* **AIM OF THE TASK**
The listing below needs to be copied in full, exactly.

"""

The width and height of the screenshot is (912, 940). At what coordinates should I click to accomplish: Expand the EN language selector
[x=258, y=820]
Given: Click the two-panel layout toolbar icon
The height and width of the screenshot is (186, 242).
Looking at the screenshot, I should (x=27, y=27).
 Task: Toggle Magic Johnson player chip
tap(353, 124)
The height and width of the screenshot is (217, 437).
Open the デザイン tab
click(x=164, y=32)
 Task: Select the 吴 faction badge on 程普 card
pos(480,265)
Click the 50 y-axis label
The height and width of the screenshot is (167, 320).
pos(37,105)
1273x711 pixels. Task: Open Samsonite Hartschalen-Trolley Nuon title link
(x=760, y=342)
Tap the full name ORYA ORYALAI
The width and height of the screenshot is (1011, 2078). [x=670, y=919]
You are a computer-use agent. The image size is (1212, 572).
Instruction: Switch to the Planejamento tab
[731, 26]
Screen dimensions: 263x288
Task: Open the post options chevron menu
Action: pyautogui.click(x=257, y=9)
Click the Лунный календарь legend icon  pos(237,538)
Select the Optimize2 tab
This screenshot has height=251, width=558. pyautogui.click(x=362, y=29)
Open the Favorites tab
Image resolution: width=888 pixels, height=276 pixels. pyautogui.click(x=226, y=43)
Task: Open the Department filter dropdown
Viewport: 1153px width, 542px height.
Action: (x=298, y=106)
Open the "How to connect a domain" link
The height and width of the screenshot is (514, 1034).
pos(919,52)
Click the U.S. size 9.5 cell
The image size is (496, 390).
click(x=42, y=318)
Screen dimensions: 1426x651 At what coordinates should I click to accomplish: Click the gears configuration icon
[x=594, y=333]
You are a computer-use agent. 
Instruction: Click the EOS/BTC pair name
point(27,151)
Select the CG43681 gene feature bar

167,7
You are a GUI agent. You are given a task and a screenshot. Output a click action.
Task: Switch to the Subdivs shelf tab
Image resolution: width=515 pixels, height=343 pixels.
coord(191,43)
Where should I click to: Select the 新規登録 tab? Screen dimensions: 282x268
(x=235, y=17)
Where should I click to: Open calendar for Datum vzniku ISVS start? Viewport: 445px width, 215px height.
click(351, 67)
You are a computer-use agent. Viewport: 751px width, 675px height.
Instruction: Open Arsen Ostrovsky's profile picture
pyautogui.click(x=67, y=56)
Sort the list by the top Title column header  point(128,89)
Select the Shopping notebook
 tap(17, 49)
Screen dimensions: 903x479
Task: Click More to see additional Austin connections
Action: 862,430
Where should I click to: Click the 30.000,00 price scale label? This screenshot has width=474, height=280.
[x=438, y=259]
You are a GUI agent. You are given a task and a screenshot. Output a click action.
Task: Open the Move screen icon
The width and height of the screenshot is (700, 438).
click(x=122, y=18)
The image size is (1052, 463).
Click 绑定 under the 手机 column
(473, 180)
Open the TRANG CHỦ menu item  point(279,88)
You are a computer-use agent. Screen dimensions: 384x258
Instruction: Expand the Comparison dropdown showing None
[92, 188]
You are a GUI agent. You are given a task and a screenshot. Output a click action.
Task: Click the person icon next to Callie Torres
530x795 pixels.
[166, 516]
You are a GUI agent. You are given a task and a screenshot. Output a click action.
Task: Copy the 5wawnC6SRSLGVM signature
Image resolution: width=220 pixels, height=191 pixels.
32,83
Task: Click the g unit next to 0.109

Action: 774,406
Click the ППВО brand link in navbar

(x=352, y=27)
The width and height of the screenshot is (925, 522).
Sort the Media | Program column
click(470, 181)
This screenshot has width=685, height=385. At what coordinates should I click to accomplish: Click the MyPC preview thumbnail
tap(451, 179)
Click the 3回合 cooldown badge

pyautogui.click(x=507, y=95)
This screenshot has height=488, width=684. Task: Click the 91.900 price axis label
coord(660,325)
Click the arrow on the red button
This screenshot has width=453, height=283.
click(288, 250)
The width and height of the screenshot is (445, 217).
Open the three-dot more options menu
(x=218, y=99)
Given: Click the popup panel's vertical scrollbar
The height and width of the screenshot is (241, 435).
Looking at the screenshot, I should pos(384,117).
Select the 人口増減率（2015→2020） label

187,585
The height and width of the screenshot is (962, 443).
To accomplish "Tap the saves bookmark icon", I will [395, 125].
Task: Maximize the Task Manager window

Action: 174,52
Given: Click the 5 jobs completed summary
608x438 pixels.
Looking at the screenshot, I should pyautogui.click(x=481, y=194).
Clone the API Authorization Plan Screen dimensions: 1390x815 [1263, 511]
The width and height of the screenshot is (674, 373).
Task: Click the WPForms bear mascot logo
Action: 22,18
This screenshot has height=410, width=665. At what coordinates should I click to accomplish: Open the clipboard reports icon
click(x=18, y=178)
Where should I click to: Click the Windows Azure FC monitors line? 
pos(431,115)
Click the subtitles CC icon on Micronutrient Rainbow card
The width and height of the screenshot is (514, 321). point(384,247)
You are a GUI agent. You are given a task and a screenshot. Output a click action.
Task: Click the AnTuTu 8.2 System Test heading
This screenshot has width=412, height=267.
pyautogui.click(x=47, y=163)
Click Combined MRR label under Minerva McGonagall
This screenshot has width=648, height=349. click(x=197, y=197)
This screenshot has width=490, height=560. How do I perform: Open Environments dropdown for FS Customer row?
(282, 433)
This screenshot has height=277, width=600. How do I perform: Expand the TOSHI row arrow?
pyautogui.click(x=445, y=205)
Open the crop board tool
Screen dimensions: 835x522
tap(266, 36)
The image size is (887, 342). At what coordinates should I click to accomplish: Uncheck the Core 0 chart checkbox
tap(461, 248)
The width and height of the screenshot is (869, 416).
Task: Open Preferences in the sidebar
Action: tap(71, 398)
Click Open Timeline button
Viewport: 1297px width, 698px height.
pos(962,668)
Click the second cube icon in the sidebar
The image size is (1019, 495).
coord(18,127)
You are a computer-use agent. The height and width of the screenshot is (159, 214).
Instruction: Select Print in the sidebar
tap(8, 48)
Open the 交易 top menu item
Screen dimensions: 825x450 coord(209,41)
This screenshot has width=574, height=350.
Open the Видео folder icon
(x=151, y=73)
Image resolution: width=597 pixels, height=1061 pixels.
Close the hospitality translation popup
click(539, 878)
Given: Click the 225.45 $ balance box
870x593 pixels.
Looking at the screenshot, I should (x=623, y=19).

"""

* **WORKED SOLUTION**
The width and height of the screenshot is (912, 940). At what coordinates should I click to accomplish: Expand the EN language selector
[x=258, y=820]
Given: Click the two-panel layout toolbar icon
The height and width of the screenshot is (186, 242).
Looking at the screenshot, I should (x=27, y=27).
 Task: Toggle Magic Johnson player chip
tap(353, 124)
The height and width of the screenshot is (217, 437).
Open the デザイン tab
click(x=164, y=32)
 Task: Select the 吴 faction badge on 程普 card
pos(480,265)
Click the 50 y-axis label
The height and width of the screenshot is (167, 320).
pos(37,105)
1273x711 pixels. Task: Open Samsonite Hartschalen-Trolley Nuon title link
(x=760, y=342)
Tap the full name ORYA ORYALAI
The width and height of the screenshot is (1011, 2078). [x=670, y=919]
You are a computer-use agent. The image size is (1212, 572).
Instruction: Switch to the Planejamento tab
[731, 26]
Screen dimensions: 263x288
Task: Open the post options chevron menu
Action: pyautogui.click(x=257, y=9)
Click the Лунный календарь legend icon  pos(237,538)
Select the Optimize2 tab
This screenshot has height=251, width=558. pyautogui.click(x=362, y=29)
Open the Favorites tab
Image resolution: width=888 pixels, height=276 pixels. pyautogui.click(x=226, y=43)
Task: Open the Department filter dropdown
Viewport: 1153px width, 542px height.
Action: (x=298, y=106)
Open the "How to connect a domain" link
The height and width of the screenshot is (514, 1034).
pos(919,52)
Click the U.S. size 9.5 cell
The image size is (496, 390).
click(x=42, y=318)
Screen dimensions: 1426x651 At what coordinates should I click to accomplish: Click the gears configuration icon
[x=594, y=333]
You are a computer-use agent. 
Instruction: Click the EOS/BTC pair name
point(27,151)
Select the CG43681 gene feature bar

167,7
You are a GUI agent. You are given a task and a screenshot. Output a click action.
Task: Switch to the Subdivs shelf tab
Image resolution: width=515 pixels, height=343 pixels.
coord(191,43)
Where should I click to: Select the 新規登録 tab? Screen dimensions: 282x268
(x=235, y=17)
Where should I click to: Open calendar for Datum vzniku ISVS start? Viewport: 445px width, 215px height.
click(351, 67)
You are a computer-use agent. Viewport: 751px width, 675px height.
Instruction: Open Arsen Ostrovsky's profile picture
pyautogui.click(x=67, y=56)
Sort the list by the top Title column header  point(128,89)
Select the Shopping notebook
 tap(17, 49)
Screen dimensions: 903x479
Task: Click More to see additional Austin connections
Action: 862,430
Where should I click to: Click the 30.000,00 price scale label? This screenshot has width=474, height=280.
[x=438, y=259]
You are a GUI agent. You are given a task and a screenshot. Output a click action.
Task: Open the Move screen icon
The width and height of the screenshot is (700, 438).
click(x=122, y=18)
The image size is (1052, 463).
Click 绑定 under the 手机 column
(473, 180)
Open the TRANG CHỦ menu item  point(279,88)
You are a computer-use agent. Screen dimensions: 384x258
Instruction: Expand the Comparison dropdown showing None
[92, 188]
You are a GUI agent. You are given a task and a screenshot. Output a click action.
Task: Click the person icon next to Callie Torres
530x795 pixels.
[166, 516]
You are a GUI agent. You are given a task and a screenshot. Output a click action.
Task: Copy the 5wawnC6SRSLGVM signature
Image resolution: width=220 pixels, height=191 pixels.
32,83
Task: Click the g unit next to 0.109

Action: 774,406
Click the ППВО brand link in navbar

(x=352, y=27)
The width and height of the screenshot is (925, 522).
Sort the Media | Program column
click(470, 181)
This screenshot has width=685, height=385. At what coordinates should I click to accomplish: Click the MyPC preview thumbnail
tap(451, 179)
Click the 3回合 cooldown badge

pyautogui.click(x=507, y=95)
This screenshot has height=488, width=684. Task: Click the 91.900 price axis label
coord(660,325)
Click the arrow on the red button
This screenshot has width=453, height=283.
click(288, 250)
The width and height of the screenshot is (445, 217).
Open the three-dot more options menu
(x=218, y=99)
Given: Click the popup panel's vertical scrollbar
The height and width of the screenshot is (241, 435).
Looking at the screenshot, I should pos(384,117).
Select the 人口増減率（2015→2020） label

187,585
The height and width of the screenshot is (962, 443).
To accomplish "Tap the saves bookmark icon", I will [395, 125].
Task: Maximize the Task Manager window

Action: 174,52
Given: Click the 5 jobs completed summary
608x438 pixels.
Looking at the screenshot, I should pyautogui.click(x=481, y=194).
Clone the API Authorization Plan Screen dimensions: 1390x815 [1263, 511]
The width and height of the screenshot is (674, 373).
Task: Click the WPForms bear mascot logo
Action: 22,18
This screenshot has height=410, width=665. At what coordinates should I click to accomplish: Open the clipboard reports icon
click(x=18, y=178)
Where should I click to: Click the Windows Azure FC monitors line? 
pos(431,115)
Click the subtitles CC icon on Micronutrient Rainbow card
The width and height of the screenshot is (514, 321). point(384,247)
You are a GUI agent. You are given a task and a screenshot. Output a click action.
Task: Click the AnTuTu 8.2 System Test heading
This screenshot has width=412, height=267.
pyautogui.click(x=47, y=163)
Click Combined MRR label under Minerva McGonagall
This screenshot has width=648, height=349. click(x=197, y=197)
This screenshot has width=490, height=560. How do I perform: Open Environments dropdown for FS Customer row?
(282, 433)
This screenshot has height=277, width=600. How do I perform: Expand the TOSHI row arrow?
pyautogui.click(x=445, y=205)
Open the crop board tool
Screen dimensions: 835x522
tap(266, 36)
The image size is (887, 342). At what coordinates should I click to accomplish: Uncheck the Core 0 chart checkbox
tap(461, 248)
The width and height of the screenshot is (869, 416).
Task: Open Preferences in the sidebar
Action: tap(71, 398)
Click Open Timeline button
Viewport: 1297px width, 698px height.
pos(962,668)
Click the second cube icon in the sidebar
The image size is (1019, 495).
coord(18,127)
You are a computer-use agent. The height and width of the screenshot is (159, 214).
Instruction: Select Print in the sidebar
tap(8, 48)
Open the 交易 top menu item
Screen dimensions: 825x450 coord(209,41)
This screenshot has width=574, height=350.
Open the Видео folder icon
(x=151, y=73)
Image resolution: width=597 pixels, height=1061 pixels.
Close the hospitality translation popup
click(539, 878)
Given: Click the 225.45 $ balance box
870x593 pixels.
Looking at the screenshot, I should (x=623, y=19).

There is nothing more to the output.